Performance - February 8, 1997
Performance Basics: Learning to use your VOICE; Paul Nelson
Learn and practice the basics of spokenword performance. Invigorating exercises to get you going, helpful tips on bringing your work to LIFE!
Bring at least one original work to perform.
Limit: 20 students

Writing - February 22, 1997
The Poem Before I Could Speak: Writing from the Gut; Danika Dinsmore, MFA
What was the first poem before there was language? Explore sounds & words as things. Exercises include writing to external stimulation & visualization of words as objects.
Bring paper, writing instrument, & an open mind.
Limit: 20 students

Performance - March 8, 1997
The Making of an Event: poetic performance & techniques to achieve it; Paul Hunter
Use of memorization, structure, timing & pacing, and ordering image. Techniques will work for any speaking occasion -- though for poets, exercises & discussion will have special focus, & may outline an aesthetic for weighing the effectiveness of one's work.
Bring a poem or two of your own (or a short favorite poem of someone else's), pencil & paper, wear a favorite T-shirt.
Limit: 20 students

Writing - March 22, 1997 (from 2 pm - 6 pm)
Writes of Passage; Vicky Edmonds
For writers of all levels of experience to use the art and practice of writing as an opportunity for looking deeper into issues that are unresolved in our lives.
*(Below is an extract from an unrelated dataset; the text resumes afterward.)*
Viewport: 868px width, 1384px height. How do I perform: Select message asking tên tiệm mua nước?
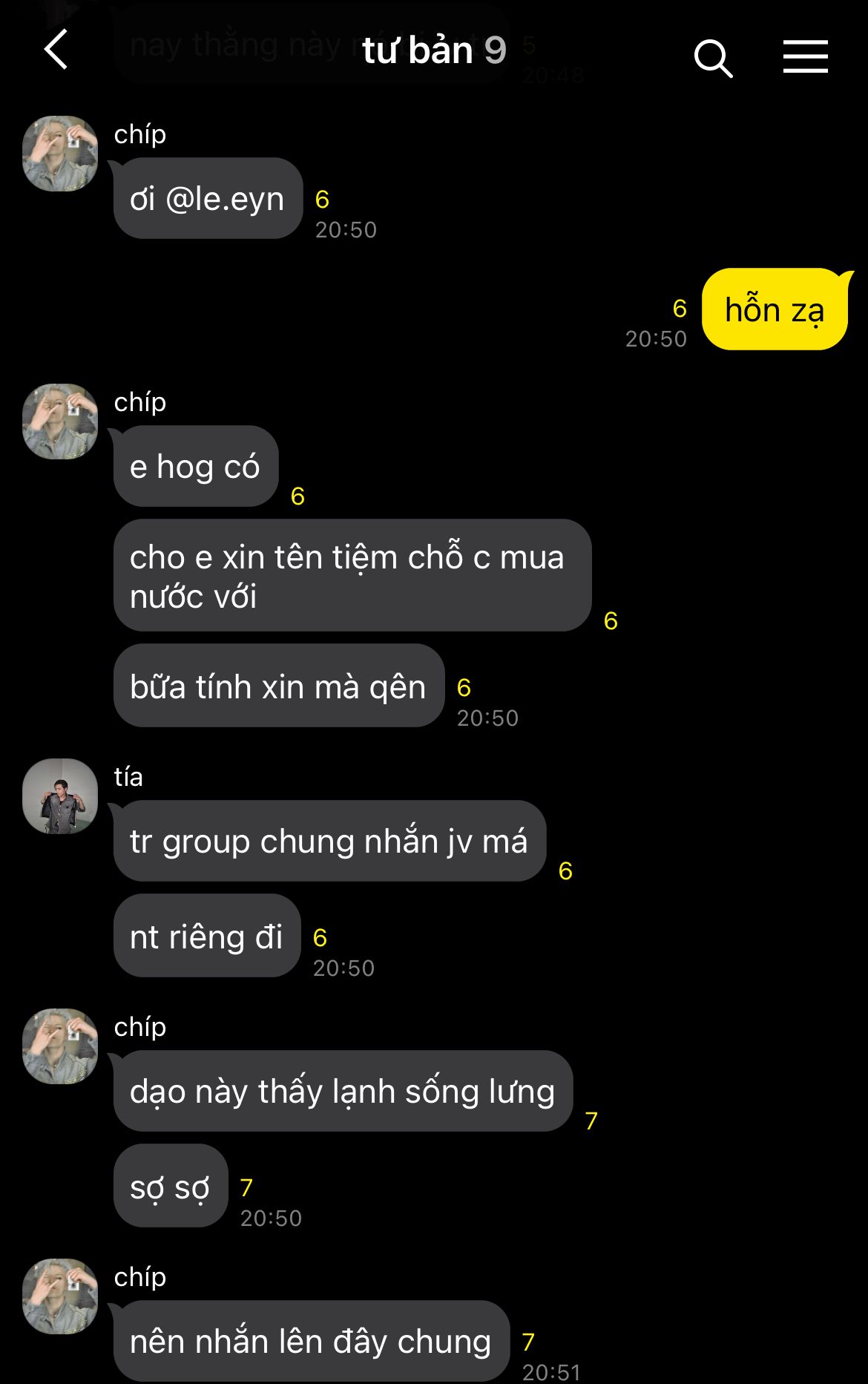coord(352,575)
Bring paper & writing instrument.
Limit: 20 students

Performance - April 5, 1997
Using Subtext in Performance; Sean Sarringar
The role of subtext, where it comes from, how to use it as a device to enrich the performance of any material, as well as how to recognize it when it occurs. Expand the parameters of your work and achieve better results!
Bring short works for critique, a copy of Old Man and the Sea (or at least be familiar with the story)
No limit on class size

Writing - April 19th, 1997
Luminous Details: Writing from Sense-Impressions & Memories; Chuck Pirtle, MFA, PhD
We will use a variety of exercises designed to help you get more specific, concrete images--vivid particulars--into your writing. We will look at a number of short source texts as examples and models.
Bring a photograph of yourself and/or a family member at an earlier age.
No limit on class size

Performance - May 3, 1997: Instructor / Description TBA
Writing - May 17: Rebecca Bush-Pirtle, MFA / Description TBA
Performance - June 7: Paul Nelson / Audio & Video recording your performances in the SPLAB! studio - class critique following
Writing - July 12: Steve Potter, MFA / The Elements of Humor
Performance - July 19: Merilene Murphy / Writing Peace & Acting On The Words: Poetry Performance Collaboration as Completion
Writing - July 26: Instructor / Description TBA

Danika Dinsmore - poet, teacher, editor; MFA in Writing and Poetics from the Naropa Institute in Boulder, CO; work has appeared in New Censorship, Bombay Gin, 13th Moon, Chain, and the Woodfrogs in Chaos anthology; Director of the NorthWest SPokenword LAB; book forthcoming this spring entitled traffic.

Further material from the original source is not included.